Why banks are bowing out of Europe’s bond markets

Ultra-low interest rates and reduced trading profits are taking their toll on the banks that play a pivotal role in Europe’s sovereign debt markets.

At the end of December, UBS withdrew as a “primary dealer” in the Irish debt market, a move that extends a deeper industry decline and leaves the €8.3tn EU market increasingly dependent on a shrinking band of intermediaries.

Primary dealers help governments raise money from investors by pricing and selling debt. The average number of such dealers in the EU fell to its lowest on record after four banks exited the business between January and November, according to Afme, the trade association. The number of primary dealers in 11 EU countries is now around the lowest since Afme began collecting data in 2006.

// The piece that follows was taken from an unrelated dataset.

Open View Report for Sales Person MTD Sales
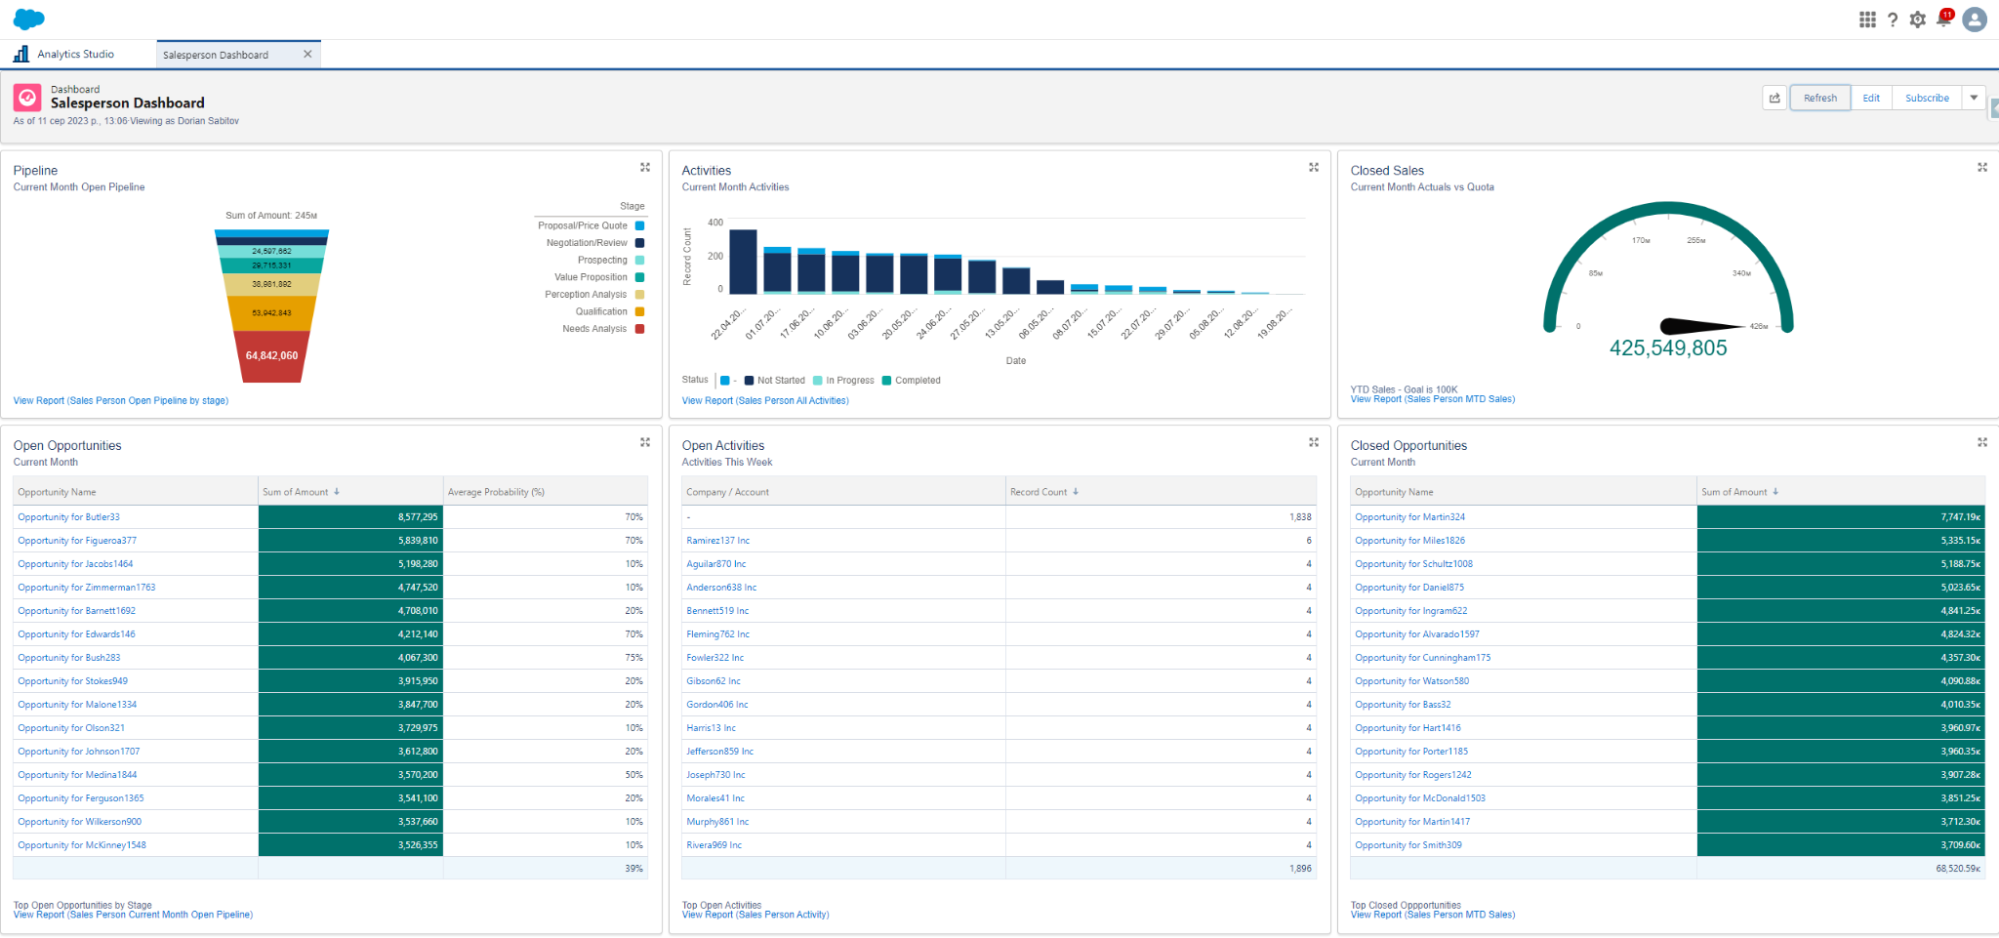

Many European banks are reassessing these divisions after years of poor performance and meagre returns. Among critical factors identified by Afme: low levels of new supply and investors’ tendency to hang onto their bonds rather than trade them. Issuance of bonds and bills by euro-area governments declined from €1.4tn in the first half of 2009 to €1tn in the first half of 2019.

The European Central Bank’s €2.6tn quantitative easing programme has also meant national central banks mopped up large volumes of debt. Ireland fell from 16 dealers to 15, in line with the EU average.

But other countries have seen falls too, since the financial crisis. The Italian sovereign debt market has 16 primary dealers, down one-third since May 2006.